His father was a building official. In 1877, he began his studies in architecture at the Technical University in Vienna. His professors there included Heinrich von Ferstel and Karl König]. In order to gain more creative training, he enrolled at the Academy of Fine Arts and studied with Friedrich von Schmidt.

From 1889 to 1899, he was a professor of decorative architecture at the Academy of Arts, Architecture and Design in Prague, and was involved in several restoration projects, all while training numerous future architects, including Vladimír Fischer, Bedrich Bendelmeyer, and Álois Dryak. In 1898, together with Josef Hackhofer, he created designs for all the bridges and their associated structures on the Wien River, then returned to Vienna to oversee the construction.
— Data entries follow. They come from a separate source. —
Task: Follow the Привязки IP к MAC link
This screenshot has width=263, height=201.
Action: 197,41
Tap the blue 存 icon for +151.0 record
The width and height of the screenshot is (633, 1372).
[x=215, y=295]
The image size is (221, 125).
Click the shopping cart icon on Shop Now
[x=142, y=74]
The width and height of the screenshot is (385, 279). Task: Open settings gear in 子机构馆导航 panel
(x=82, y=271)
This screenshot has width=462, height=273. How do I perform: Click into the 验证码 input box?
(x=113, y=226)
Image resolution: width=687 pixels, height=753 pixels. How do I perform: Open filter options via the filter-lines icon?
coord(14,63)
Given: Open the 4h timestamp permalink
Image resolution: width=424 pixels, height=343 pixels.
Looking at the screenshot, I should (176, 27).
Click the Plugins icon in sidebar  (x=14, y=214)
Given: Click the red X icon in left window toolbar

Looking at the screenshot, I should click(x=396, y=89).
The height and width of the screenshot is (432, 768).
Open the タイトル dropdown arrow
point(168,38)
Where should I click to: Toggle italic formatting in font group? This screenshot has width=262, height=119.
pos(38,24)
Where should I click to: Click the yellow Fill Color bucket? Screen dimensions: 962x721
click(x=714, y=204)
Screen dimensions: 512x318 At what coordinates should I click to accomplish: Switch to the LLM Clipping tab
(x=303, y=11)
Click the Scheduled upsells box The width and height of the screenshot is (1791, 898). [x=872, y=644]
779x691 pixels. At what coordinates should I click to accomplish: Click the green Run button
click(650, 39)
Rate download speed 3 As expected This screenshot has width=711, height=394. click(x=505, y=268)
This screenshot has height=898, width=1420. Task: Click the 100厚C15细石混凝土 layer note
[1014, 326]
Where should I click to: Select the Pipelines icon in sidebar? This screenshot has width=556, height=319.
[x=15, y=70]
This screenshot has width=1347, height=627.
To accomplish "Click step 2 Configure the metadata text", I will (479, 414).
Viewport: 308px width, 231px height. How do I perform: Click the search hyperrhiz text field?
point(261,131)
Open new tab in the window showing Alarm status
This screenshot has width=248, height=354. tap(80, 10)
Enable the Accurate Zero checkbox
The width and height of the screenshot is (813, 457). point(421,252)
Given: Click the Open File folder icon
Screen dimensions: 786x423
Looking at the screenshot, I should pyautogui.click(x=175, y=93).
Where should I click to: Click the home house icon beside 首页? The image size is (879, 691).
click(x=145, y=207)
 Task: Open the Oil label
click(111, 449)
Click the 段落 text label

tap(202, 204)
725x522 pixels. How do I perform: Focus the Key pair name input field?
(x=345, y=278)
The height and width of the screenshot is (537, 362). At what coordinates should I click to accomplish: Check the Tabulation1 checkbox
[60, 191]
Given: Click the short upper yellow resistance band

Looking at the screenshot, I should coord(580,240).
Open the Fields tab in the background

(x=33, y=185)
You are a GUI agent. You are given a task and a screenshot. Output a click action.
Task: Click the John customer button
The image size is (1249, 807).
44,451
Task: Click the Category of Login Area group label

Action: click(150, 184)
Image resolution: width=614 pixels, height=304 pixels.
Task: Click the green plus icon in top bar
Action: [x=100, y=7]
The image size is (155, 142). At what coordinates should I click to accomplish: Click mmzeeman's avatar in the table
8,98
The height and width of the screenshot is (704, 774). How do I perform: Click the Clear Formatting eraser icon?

He served as the artistic director for the Neue Hofburg from 1899 to 1907. His projects included the Palmenhaus, a greenhouse near the Burggarten, and the monument to Empress Elisabeth of Austria, in the Volksgarten, with a statue by Hans Bitterlich.

From 1904, he was the head of the master class for architecture at the Fine Arts Academy.

Early in 1918, he presented the first drafts for a large monument dedicated to Emperor Franz Joseph I, which he thought would be a logical addition to the Votivkirhe, but the project was never pursued after the war.

He was given an Ehrengrab ("honorary grave") by the City of Vienna. A street in Vienna's Döbling district is named after him.